Tianjin Life Science Research Center and Basic Medical School, Tianjin Medical University, Tianjin, PR China.
Hepatology. 2013 Feb;57(2):667-77. doi: 10.1002/hep.26071. Epub 2013 Jan 8.
MicroRNAs (miRNAs) have been reported to be associated with the development of cancers. However, the function of miRNAs in human hepatocellular carcinoma (HCC) remains largely undefined. Here we found that overexpression of miR-10a promoted the migration and invasion of QGY-7703 and HepG2 cells in vitro but suppressed metastasis in vivo. Cell adhesion assays showed that miR-10a suppressed HCC cell-matrix adhesion, which could explain the results of the in vivo animal experiments. The Eph tyrosine kinase receptor, EphA4, was identified as the direct and functional target gene of miR-10a. Knockdown of EphA4 phenocopied the effect of miR-10a and ectopic expression of EphA4 restored the effect of miR-10a on migration, invasion, and adhesion in HCC cells. We further demonstrated that miR-10a and EphA4 regulated the epithelial-mesenchymal transition process and the β1-integrin pathway to affect cell invasion and adhesion.

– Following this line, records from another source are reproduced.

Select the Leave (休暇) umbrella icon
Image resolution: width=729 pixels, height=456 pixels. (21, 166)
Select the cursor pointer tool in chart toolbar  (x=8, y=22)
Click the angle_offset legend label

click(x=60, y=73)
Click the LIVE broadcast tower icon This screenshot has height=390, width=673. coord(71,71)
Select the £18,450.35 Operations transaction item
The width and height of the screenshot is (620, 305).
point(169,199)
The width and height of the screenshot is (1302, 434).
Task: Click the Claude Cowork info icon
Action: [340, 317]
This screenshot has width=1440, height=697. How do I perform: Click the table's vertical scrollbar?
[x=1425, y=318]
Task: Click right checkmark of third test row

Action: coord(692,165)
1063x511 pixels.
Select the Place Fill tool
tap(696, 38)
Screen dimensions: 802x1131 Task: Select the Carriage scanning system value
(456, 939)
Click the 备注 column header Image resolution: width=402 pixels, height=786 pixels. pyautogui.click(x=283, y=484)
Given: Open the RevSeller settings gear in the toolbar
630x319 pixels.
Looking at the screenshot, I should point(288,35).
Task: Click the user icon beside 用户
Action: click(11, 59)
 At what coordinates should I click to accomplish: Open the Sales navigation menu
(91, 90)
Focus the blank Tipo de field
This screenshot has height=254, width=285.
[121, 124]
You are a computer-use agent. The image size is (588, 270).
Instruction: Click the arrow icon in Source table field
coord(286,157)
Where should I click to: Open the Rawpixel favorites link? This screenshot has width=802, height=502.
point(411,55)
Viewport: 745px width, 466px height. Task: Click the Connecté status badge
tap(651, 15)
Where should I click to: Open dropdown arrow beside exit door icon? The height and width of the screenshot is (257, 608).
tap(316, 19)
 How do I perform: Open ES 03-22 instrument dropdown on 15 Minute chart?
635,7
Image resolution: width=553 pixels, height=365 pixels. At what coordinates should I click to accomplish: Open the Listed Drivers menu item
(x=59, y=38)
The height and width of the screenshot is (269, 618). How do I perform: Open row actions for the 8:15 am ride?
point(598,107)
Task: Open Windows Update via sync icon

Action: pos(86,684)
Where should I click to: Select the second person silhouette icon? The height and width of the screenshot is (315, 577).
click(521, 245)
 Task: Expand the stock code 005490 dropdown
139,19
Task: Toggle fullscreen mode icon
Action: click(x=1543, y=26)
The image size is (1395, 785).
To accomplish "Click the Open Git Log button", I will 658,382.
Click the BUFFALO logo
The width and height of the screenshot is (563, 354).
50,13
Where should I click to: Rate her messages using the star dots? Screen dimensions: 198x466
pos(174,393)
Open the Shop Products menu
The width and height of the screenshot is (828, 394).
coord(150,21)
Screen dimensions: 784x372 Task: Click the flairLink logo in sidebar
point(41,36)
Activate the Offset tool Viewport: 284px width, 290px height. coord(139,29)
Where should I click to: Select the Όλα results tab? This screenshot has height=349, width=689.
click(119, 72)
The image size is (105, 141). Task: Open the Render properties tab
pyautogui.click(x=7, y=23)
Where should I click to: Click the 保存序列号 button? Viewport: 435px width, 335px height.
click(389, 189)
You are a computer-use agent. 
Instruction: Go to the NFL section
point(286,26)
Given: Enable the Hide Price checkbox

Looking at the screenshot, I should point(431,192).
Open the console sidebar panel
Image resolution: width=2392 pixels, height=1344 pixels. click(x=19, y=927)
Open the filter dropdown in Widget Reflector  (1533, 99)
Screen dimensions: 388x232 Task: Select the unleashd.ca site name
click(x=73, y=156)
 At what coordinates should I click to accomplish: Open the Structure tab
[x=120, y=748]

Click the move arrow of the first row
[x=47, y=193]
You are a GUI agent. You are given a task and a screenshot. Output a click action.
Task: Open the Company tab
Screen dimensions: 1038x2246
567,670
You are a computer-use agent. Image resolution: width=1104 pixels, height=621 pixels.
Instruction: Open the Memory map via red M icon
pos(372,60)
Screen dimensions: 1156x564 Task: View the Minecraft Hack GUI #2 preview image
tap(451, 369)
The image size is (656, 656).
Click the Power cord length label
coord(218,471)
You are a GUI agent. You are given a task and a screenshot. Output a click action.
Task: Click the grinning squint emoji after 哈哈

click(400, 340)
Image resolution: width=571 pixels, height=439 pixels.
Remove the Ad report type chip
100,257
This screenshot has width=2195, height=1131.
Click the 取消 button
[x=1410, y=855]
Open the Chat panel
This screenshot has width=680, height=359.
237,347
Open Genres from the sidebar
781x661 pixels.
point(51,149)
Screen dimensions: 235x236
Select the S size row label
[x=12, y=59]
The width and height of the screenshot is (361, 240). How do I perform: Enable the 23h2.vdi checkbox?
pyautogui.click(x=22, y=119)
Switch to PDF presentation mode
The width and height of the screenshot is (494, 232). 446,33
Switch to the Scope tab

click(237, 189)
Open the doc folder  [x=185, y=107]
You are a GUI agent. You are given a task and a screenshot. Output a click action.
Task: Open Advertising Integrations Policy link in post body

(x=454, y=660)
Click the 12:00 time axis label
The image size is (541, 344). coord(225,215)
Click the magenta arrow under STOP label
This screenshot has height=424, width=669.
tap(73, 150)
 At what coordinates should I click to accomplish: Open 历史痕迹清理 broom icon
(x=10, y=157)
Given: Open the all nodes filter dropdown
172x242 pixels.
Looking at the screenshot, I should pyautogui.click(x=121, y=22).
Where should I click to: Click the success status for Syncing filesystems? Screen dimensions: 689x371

Our findings highlight the importance of miR-10a in regulating the metastatic properties of HCC by directly targeting EphA4 and may provide new insights into the pathogenesis of HCC.
据报道,微小 RNA(miRNAs)与癌症的发展有关。然而,miRNAs 在人肝细胞癌(HCC)中的功能在很大程度上尚未确定。在这里,我们发现 miR-10a 的过表达促进了 QGY-7703 和 HepG2 细胞在体外的迁移和侵袭,但抑制了体内的转移。细胞黏附实验表明,miR-10a 抑制了 HCC 细胞与基质的黏附,这可以解释体内动物实验的结果。Eph 酪氨酸激酶受体 EphA4 被鉴定为 miR-10a 的直接和功能靶基因。EphA4 的敲低模拟了 miR-10a 的作用,而 EphA4 的异位表达恢复了 miR-10a 对 HCC 细胞迁移、侵袭和黏附的作用。我们进一步证明,miR-10a 和 EphA4 通过调节上皮-间充质转化过程和β1-整合素途径来影响细胞侵袭和黏附。
我们的研究结果强调了 miR-10a 通过直接靶向 EphA4 调节 HCC 转移特性的重要性,并可能为 HCC 的发病机制提供新的见解。